The Congress for Cultural Freedom and the Cultural Cold War in the Nordic region, 1950-1970
The Cold War was much more than the military arms race and proxy wars between the two superpowers. At its core, the Cold War was a battle between cultures, between ideas and visions. The Cultural Cold War is therefore not a side show, but a central aspect of the Cold War.
In this cultural contest, The Congress for Cultural Freedom, founded in 1950, was the largest covert program of its kind by the American Central Intelligence Agency (CIA), in terms of activities, budgets and longevity. Until the CIA-link was revealed in 1966-67, the Congress organized local subchapters and published journals in more than 30 countries worldwide, including on all five continents.
Congress magazines focused on high culture and included contributions from leading Western writers, artists, and philosophers. Promoting freedom and combatting totalitarianism, the Congress published books and organized conferences, concerts, exhibitions, and campaigns that contributed to a positive view of American culture and the spread of an anti-Communist “Cold War modernism”. On the political level, the Congress contained communist peace initiatives, combatted neutralist tendencies, advanced a Cold War consensus liberalism, and common security in NATO.
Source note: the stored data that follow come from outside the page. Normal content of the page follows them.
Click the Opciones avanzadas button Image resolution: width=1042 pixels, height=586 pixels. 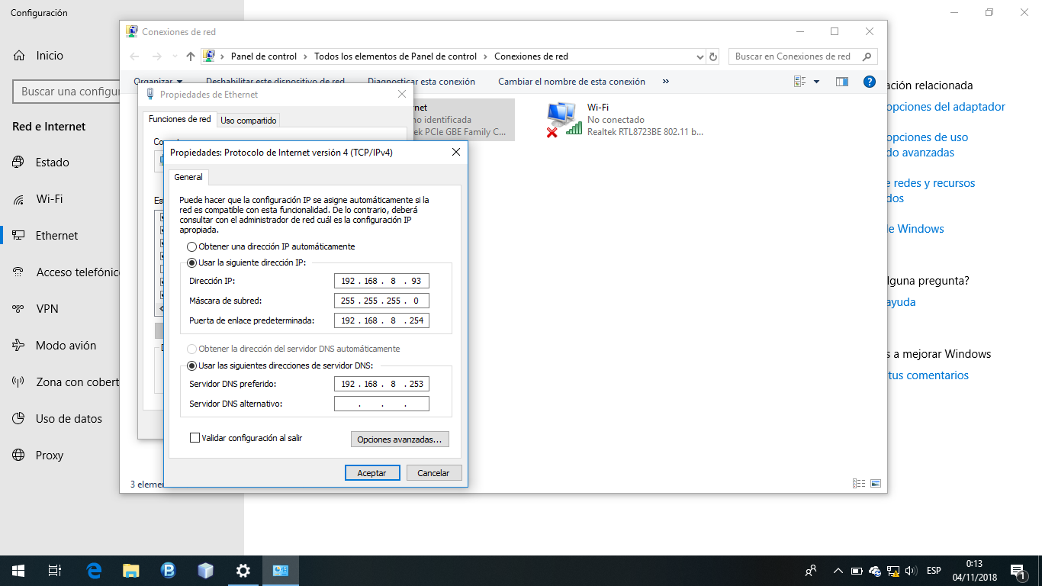pos(400,440)
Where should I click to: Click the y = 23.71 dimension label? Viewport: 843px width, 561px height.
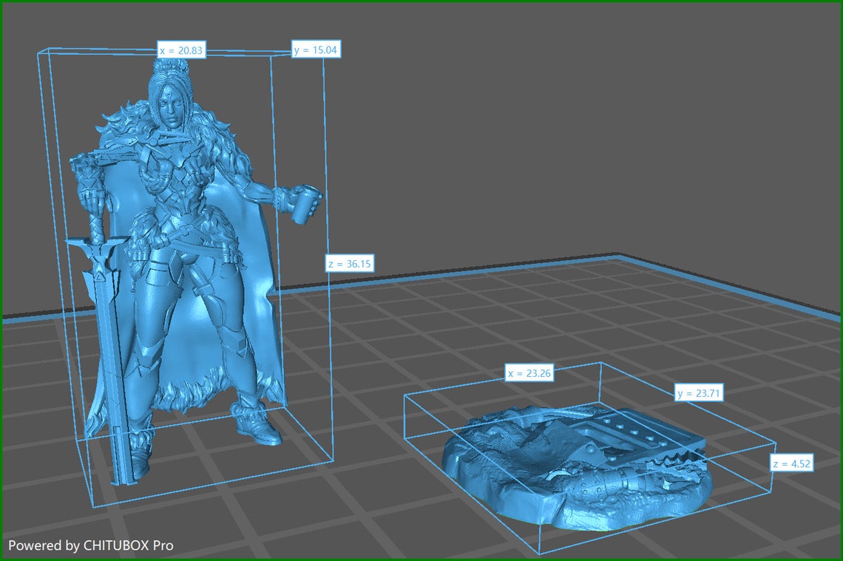[700, 393]
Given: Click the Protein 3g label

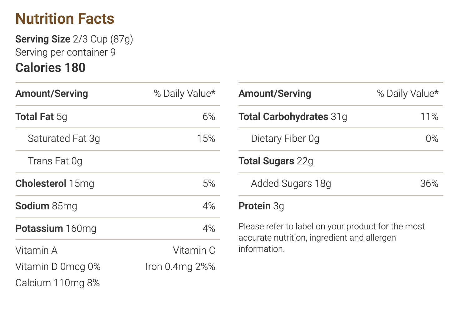Looking at the screenshot, I should pyautogui.click(x=262, y=206).
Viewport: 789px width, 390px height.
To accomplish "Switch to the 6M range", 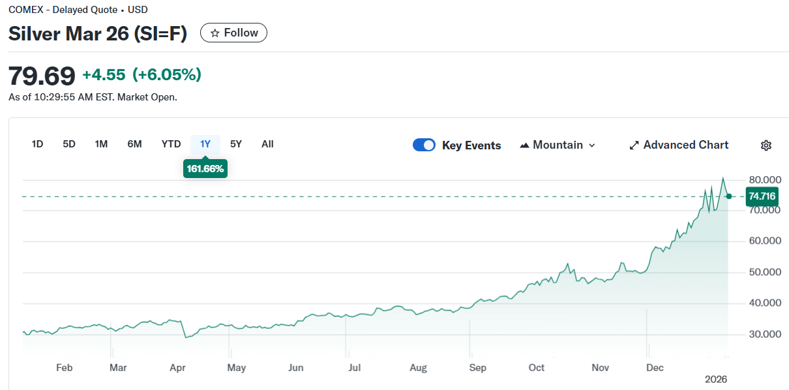I will pos(134,144).
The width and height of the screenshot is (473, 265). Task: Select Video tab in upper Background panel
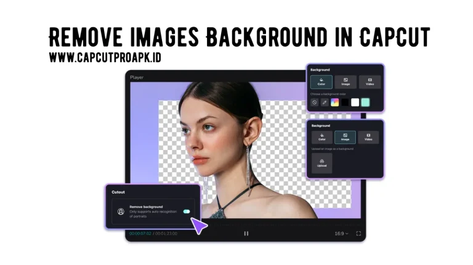pyautogui.click(x=369, y=82)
In the past twenty years scholars have studied the Congress locally and globally, including in the Nordic region. However, this panel will deepen and widen the study of this phenomenon, including to new places in the Nordic region, but also with a focus on the still largely unexplored 1960s, including how Congress activities became centrally coordinated from Copenhagen. This will be done with an eye to how Congress activities related to official diplomacy.